* TASK PROMPT: Count the lines of the data below that contain the string "checkbox", treating uppercase and lowercase as different, and reply with the number only.

* Collected data entries:
[START]

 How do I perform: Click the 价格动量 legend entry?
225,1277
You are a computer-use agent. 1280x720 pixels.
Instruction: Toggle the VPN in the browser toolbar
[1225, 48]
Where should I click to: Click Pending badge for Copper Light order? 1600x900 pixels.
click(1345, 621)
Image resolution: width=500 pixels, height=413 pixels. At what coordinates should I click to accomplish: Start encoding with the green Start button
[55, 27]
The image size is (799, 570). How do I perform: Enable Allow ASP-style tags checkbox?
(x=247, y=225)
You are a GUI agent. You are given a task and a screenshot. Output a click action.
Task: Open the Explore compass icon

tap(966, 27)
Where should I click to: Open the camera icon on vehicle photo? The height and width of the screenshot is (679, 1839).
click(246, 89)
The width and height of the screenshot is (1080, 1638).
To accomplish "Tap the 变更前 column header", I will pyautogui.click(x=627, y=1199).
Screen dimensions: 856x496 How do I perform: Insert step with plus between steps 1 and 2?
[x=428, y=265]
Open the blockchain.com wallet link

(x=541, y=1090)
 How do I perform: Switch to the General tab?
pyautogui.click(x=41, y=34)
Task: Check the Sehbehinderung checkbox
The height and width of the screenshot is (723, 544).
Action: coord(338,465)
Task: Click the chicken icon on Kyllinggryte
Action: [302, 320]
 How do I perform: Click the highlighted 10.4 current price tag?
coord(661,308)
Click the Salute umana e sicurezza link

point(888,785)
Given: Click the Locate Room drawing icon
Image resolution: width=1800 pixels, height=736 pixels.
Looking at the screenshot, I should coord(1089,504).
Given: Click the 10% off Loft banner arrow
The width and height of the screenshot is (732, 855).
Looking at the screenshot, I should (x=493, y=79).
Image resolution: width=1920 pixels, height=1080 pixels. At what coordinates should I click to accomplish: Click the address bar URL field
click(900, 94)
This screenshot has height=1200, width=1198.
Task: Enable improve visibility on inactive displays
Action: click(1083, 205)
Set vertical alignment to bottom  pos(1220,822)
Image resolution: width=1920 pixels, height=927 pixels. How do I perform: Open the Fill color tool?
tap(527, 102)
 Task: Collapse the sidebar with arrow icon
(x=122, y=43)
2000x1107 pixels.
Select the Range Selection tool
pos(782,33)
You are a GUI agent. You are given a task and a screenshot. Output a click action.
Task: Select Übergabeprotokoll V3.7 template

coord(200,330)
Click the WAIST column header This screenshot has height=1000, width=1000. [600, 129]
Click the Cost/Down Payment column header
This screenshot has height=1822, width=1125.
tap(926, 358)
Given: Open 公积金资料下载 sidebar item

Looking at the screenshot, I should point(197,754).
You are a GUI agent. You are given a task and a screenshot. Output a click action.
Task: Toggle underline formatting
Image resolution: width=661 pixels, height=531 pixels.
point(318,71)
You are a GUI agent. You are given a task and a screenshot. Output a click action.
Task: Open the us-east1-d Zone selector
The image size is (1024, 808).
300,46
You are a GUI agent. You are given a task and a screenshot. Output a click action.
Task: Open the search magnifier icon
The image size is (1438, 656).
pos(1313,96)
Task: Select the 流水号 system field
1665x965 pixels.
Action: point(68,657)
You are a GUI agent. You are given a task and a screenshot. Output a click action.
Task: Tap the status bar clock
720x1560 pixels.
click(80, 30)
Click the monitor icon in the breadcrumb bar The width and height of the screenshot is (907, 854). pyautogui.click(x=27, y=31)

[END]

* TASK SOLUTION: 2